WJ: When you got a chance to look inside their little apartments...

DW: Oh gosh, I got to go in a few of them, and they're always...

WJ: They weren't given anything like this table. All they had was furniture they built out of crates, the things that were brought in the camp, they were little bit, picked up loose lumber, but they had to build their own furniture. They didn't have a chair unless they built it.

DW: Yeah, and you know, I don't know, and I don't remember now whether Dad's report ever said, they never gave them furniture? Did they have mattresses? What happened? Somebody had to provide this.

WJ: I think they did get a mattress, but they didn't get any bed. If they had something that held it up off the floor, they built it themselves.

DW: But they were more of a futon on the floor society.

JJ: I read... again, this is not memory, but reading somewhere, they had a shop -- they were very involved in building, actually, the barracks themselves.

DW: Well, yeah, they had to do that.

WJ: The first crew the government had to --

JJ: They hired laborers for that also, but they had a shop, and I think the government provided the materials. But they were very gifted in this, a lot of them, in their carpentry skills. So we helped provide them the means to build their own...

DW: I started saying, I remember when they had the shops, the woodworking shops, yeah, that were built in the camp.

WJ: What I remember, part of this, we should have furnished 'em a better grade of lumber to build with. Because a lot of times they had to just pick up scraps from the barrack construction, you know, the sawed-off ends. They didn't waste anything, they would pick those up, and they'd make a little shelf or something. We should have given them...

DW: We could have done a lot more.

WJ: ...little better lumber. We were raising lumber, we were cutting trees down every day.

DW: They cut trees off of, yeah... well, part of that was farmland, but yeah, they cut trees off of that for the camp.

WJ: The camp was ten thousand acres.

DW: I know, but I mean...

WJ: We had a big belt of woods around there.

DW: Well, and then after they started letting the Japanese got out there, they had wood crews... well, actually, before they let 'em out, 'cause it was in the camp, they could go cut wood for their stoves to use. We used coal.

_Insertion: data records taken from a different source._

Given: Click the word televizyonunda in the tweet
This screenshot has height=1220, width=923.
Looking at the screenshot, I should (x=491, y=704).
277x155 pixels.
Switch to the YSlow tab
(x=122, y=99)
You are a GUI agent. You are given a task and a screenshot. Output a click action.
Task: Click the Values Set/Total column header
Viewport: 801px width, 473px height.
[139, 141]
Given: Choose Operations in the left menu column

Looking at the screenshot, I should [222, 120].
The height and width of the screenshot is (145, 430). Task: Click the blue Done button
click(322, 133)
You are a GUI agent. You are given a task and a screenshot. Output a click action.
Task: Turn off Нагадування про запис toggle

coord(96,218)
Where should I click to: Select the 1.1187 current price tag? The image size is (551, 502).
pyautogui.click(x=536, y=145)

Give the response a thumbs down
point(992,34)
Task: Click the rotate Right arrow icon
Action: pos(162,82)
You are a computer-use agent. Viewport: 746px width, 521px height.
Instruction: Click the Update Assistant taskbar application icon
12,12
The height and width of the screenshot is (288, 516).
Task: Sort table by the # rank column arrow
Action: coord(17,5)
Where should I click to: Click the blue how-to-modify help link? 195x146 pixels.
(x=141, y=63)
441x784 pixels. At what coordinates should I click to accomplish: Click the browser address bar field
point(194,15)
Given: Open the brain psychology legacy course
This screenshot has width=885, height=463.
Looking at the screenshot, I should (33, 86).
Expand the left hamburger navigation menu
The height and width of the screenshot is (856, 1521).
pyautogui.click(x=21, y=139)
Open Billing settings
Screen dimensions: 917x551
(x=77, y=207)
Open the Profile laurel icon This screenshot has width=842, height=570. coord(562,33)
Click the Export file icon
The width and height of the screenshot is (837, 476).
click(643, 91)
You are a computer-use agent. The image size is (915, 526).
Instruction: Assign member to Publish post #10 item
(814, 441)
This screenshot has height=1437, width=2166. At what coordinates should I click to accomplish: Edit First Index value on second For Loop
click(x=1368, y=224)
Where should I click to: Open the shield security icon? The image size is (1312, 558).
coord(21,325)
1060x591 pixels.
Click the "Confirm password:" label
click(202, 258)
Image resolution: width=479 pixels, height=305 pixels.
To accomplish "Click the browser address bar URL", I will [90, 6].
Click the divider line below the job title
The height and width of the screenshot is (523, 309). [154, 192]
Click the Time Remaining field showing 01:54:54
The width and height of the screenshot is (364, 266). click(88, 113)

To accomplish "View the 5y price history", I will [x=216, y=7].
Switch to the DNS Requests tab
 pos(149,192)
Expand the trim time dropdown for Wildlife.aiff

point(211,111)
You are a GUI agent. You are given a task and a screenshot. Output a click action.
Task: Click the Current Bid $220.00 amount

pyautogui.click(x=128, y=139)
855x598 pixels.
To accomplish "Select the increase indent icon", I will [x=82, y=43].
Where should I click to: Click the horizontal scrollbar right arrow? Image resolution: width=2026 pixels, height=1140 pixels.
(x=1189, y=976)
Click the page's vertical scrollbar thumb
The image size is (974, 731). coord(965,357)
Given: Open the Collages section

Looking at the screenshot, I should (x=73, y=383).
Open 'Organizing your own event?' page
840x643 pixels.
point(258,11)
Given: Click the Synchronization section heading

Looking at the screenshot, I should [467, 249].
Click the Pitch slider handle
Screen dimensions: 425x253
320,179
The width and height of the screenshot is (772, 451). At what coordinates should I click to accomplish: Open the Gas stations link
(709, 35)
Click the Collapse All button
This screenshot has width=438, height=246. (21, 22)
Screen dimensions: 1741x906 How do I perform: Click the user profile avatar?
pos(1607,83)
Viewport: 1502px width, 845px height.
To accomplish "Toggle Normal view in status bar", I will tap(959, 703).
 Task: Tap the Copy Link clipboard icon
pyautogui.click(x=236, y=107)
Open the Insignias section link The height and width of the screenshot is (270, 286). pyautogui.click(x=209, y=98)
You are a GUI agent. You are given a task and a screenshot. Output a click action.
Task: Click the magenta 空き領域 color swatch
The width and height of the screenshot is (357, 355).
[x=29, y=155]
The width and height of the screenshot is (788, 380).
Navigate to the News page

WJ: They supposedly had to.

DW: Oh, work projects.

WJ: They didn't know anything about cutting down trees, or cutting firewood or splitting wood. They were just not accustomed to anything, they weren't very efficient in doing it, and paid 'em the same pay per hour as a buck private in the army got. They weren't too interested in working too hard. So he said it would have simpler to just burn coal everywhere, forgot the wood project.